Currently two of the most prominent modern architects have large exhibitions. MoMA has a show on occasion of Frank Lloyd Wright’s 150th birthday. At the same time, the National Gallery of Finland, Atheneum is showing Alvar Aalto – Art and the Modern Form.
Although there are 30 years age difference between these two architects, they have much in common.
Both reacted to the Arts and Crafts/Jugend style movements that introduced natural elements into architecture as a kind of protest against industrialisation. Wright and Aalto, however, embraced technology and used it extensively in finding new forms of expression. Both still called their own style “organic” and not only used nature’s patterns and forms in their work, but often placed their buildings with a keen sense for, and integrated into, the natural environment. Both appreciated Japanese art (Wright being even a renowned art dealer) and, as in Japanese architecture, embraced the idea of architecture as “Gesamtkunstwerk” a unified form of art, where the space and the interior and all the furnitures, decorations and appliances are designed together.

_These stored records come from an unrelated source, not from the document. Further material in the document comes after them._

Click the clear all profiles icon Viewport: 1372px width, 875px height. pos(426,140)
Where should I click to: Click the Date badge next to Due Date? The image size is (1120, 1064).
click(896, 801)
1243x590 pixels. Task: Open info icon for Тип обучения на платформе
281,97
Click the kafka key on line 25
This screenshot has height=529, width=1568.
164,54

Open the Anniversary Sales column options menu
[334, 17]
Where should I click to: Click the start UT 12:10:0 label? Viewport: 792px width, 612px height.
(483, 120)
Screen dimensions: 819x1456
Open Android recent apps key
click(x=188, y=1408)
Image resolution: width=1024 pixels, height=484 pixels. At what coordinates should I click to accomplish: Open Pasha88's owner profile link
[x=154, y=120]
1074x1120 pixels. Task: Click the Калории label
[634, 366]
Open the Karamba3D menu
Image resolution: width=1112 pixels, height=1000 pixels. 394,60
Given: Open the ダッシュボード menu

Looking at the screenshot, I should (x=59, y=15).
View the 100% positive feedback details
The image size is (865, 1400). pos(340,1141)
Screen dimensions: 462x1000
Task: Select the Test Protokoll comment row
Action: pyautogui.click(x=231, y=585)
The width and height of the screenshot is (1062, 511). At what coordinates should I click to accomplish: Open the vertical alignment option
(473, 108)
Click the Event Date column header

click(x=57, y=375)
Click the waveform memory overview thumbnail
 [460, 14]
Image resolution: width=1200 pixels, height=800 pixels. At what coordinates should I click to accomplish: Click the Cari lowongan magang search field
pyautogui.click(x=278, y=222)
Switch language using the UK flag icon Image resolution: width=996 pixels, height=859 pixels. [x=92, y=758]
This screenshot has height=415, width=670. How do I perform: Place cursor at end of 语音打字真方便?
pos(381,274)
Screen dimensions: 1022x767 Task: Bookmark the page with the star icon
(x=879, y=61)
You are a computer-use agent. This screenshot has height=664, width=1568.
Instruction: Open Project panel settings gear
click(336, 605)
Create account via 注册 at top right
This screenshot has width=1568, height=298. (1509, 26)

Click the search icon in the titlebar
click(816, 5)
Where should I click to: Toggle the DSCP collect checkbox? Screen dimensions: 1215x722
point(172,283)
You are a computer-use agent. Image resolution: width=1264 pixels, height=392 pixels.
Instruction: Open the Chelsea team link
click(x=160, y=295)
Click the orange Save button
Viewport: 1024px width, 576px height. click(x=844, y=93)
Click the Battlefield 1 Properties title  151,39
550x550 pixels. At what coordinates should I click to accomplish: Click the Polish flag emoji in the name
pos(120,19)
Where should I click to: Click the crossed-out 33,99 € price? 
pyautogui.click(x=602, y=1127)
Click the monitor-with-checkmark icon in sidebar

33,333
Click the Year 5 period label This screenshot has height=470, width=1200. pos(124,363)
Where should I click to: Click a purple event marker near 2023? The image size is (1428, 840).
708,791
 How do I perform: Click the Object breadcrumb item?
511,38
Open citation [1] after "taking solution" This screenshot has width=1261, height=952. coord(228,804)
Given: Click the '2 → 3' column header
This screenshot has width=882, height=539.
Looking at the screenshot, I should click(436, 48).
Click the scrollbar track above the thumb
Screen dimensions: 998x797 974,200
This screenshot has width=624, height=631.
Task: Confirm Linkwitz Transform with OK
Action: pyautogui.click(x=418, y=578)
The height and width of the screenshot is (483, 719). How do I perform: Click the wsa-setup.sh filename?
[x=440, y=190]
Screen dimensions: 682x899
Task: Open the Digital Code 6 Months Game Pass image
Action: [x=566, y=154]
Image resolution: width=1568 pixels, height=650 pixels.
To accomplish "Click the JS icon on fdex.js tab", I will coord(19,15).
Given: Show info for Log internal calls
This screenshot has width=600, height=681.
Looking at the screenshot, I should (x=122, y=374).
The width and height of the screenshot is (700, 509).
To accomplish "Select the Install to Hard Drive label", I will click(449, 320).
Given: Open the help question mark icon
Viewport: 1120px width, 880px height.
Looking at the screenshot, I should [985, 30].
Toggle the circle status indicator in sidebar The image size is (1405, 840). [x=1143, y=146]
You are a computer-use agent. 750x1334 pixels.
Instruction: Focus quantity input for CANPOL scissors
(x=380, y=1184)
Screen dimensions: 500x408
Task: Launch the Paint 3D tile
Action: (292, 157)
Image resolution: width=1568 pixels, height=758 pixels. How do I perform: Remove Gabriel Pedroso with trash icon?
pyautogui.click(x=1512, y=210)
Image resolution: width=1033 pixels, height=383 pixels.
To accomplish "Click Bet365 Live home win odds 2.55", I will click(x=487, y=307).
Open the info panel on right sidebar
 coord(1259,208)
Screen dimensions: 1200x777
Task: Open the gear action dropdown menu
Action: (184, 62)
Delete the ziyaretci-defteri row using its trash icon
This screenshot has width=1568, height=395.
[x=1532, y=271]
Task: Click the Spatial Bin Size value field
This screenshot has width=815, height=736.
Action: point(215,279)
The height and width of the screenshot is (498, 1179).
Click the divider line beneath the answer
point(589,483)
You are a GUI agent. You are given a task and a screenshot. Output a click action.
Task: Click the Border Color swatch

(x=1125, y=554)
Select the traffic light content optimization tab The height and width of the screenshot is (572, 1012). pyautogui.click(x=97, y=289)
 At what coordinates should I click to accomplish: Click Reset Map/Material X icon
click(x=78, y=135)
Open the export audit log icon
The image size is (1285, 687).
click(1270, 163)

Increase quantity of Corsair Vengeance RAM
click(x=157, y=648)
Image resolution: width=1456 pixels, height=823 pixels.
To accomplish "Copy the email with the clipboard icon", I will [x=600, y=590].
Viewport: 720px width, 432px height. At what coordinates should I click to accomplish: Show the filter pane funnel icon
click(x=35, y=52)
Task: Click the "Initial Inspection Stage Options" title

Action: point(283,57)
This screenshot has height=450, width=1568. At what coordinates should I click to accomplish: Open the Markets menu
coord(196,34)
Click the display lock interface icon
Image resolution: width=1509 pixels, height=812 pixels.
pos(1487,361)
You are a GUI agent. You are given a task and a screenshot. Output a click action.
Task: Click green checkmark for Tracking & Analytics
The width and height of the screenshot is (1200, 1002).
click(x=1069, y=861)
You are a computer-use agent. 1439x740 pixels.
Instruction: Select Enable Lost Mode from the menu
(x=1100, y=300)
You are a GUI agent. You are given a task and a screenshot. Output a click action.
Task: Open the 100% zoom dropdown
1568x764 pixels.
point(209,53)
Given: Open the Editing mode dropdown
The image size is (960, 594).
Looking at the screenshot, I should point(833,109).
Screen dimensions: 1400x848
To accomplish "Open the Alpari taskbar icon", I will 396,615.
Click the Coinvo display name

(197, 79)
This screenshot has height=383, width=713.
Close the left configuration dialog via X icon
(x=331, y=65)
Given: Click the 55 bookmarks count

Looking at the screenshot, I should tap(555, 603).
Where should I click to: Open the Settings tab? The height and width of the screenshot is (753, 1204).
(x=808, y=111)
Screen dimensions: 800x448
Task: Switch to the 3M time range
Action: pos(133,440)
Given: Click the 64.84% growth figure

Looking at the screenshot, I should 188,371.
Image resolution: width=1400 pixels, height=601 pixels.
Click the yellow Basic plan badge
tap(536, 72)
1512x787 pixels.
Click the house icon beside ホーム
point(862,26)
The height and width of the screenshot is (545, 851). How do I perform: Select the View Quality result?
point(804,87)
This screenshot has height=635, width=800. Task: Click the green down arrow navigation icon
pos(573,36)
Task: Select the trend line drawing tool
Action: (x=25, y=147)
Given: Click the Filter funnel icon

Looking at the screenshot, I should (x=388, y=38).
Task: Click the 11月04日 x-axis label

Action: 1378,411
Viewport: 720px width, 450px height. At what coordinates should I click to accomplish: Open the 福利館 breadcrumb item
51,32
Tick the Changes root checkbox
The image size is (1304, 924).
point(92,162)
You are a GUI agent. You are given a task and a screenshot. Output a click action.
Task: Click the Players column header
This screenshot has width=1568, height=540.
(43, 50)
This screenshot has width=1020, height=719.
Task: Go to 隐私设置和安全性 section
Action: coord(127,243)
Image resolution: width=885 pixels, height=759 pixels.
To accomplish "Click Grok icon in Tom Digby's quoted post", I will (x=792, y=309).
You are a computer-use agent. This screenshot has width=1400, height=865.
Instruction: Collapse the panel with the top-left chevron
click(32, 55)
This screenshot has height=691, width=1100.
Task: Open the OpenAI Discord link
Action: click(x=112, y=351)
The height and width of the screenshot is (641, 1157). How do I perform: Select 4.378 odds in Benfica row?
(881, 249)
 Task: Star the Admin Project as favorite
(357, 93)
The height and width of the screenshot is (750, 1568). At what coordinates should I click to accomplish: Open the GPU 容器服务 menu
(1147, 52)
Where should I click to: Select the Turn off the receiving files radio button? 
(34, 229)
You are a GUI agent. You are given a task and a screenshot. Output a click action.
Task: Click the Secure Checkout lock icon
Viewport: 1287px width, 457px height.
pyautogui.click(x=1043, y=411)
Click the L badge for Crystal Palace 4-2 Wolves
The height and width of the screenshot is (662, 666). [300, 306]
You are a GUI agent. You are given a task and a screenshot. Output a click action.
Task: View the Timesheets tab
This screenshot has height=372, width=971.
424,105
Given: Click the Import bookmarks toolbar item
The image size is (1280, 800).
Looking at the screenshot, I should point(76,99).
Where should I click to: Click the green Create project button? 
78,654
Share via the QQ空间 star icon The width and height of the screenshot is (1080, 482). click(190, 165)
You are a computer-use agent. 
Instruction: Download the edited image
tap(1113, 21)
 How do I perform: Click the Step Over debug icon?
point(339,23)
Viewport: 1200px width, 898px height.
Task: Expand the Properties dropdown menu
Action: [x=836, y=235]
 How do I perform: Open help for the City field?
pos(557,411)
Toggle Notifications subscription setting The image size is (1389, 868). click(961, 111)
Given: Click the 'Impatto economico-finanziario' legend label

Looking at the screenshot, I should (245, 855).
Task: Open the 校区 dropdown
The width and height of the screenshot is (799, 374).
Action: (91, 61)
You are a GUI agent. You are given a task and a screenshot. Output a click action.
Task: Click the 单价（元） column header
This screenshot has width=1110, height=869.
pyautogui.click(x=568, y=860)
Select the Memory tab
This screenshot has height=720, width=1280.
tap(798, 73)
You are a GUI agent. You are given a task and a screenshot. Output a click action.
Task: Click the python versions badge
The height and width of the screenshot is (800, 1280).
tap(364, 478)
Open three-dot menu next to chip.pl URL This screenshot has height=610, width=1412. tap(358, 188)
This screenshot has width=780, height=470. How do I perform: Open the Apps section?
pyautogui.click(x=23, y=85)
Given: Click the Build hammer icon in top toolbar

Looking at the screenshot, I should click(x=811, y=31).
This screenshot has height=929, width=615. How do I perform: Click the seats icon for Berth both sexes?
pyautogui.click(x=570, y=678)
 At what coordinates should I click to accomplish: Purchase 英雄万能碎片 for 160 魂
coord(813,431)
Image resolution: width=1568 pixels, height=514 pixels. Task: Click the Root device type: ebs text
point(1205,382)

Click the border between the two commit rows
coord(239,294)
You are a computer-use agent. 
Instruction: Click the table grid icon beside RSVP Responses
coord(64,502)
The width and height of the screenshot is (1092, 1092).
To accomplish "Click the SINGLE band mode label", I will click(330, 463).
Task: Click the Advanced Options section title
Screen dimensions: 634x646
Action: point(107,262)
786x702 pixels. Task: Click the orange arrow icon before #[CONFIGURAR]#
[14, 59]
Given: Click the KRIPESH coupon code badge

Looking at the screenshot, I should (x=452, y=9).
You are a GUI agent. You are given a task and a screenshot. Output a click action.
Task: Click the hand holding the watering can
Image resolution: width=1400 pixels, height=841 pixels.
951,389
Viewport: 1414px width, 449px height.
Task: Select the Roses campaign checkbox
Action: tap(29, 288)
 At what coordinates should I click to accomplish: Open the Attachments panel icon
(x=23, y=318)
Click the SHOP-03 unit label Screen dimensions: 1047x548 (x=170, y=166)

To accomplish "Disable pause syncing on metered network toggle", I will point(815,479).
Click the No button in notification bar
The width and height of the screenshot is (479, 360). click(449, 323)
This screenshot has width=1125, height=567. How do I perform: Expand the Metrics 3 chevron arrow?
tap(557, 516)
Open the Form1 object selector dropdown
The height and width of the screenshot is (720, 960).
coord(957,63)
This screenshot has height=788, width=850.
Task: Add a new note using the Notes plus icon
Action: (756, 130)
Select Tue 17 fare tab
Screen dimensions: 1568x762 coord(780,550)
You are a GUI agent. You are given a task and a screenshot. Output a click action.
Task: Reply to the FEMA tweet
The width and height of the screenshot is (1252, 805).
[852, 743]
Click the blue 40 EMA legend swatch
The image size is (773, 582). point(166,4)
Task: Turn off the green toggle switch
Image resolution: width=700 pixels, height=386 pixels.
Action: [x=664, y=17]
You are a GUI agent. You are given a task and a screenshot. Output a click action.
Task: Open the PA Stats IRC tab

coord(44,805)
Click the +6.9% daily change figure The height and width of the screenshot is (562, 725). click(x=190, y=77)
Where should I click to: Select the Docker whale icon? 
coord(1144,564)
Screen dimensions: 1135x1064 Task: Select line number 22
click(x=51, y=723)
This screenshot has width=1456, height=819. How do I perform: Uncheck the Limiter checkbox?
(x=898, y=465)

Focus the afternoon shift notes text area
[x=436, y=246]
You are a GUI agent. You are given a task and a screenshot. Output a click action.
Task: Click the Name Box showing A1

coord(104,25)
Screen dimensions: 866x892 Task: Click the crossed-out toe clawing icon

There are quite a few other commonalities between these two artists, but one aspect interesting me in particular is their approach to the relationship between the human and the natural sphere. I think Aalto and Wright were at their core humanists, not naturalists. This means they recognised the human need, shaped by evolution, to be exposed to and in contact with nature and natural forms. The use of nature in their work thus served this human need, it wasn’t merely a celebration of nature itself. This is a maybe fine but important distinction, as it shows the human and the natural spheres as separate domains – even though they might be connected. Their designs thus represent for me in their abstractions (e.g. the abstract shape of a lake in the famous Aalto vase) a humanised version of nature.
As much as I love especially Wright’s works and many of Aalto’s designs, this approach to nature is almost opposite to what I am trying to achieve. To highlight the difference it may be helpful to look at two Japanese artists, Sesshu and Hokusai, and their approach to abstraction. Western artists at the beginning of the 20th century (and both Wright and Aalto) were mostly exposed to Japanese art in the form of the woodblock prints from the Edo period, that is the works of e.g. Hokusai and Hiroshige. These Japanese masters, however, were thoroughly urban, living in one of the biggest cities in the world at the time. Their approach to abstraction of nature was based on a keen sense of separation where nature acts as much a threat as a benefactor to the human sphere. Like for Wright and Aalto nature seemed also for them most digestible in a humanised form. In contrast, Sesshu was a monk living in a monastery deep in the woods. In his haboku (abstract) works abstraction is expression for the highest form of unity between man and nature – the seeming differences between human and natural sphere dissolve into a blur of mere shared existence. While in Hokusai’s work human aesthetic refinement seems like a victory over nature, Sesshu expresses the buddhist notion that “all is one”.
Still, even though there might be an underlying philosophy I do not wholly subscribe to, Wright’s Fallingwater (1939), a private residence in Pennsylvania, is still my favourite piece of modern architecture. Like its poetic name suggests, Fallingwater is build on top of a river (and suffers all the to be expected problems with mildew and mould). In contrast and following Sesshu, I would very much like to convey an insight into being the river. Nevertheless, there is so much to learn from both Wright and Aalto that I might come back to them in a later post. Therefore: so long, Frank!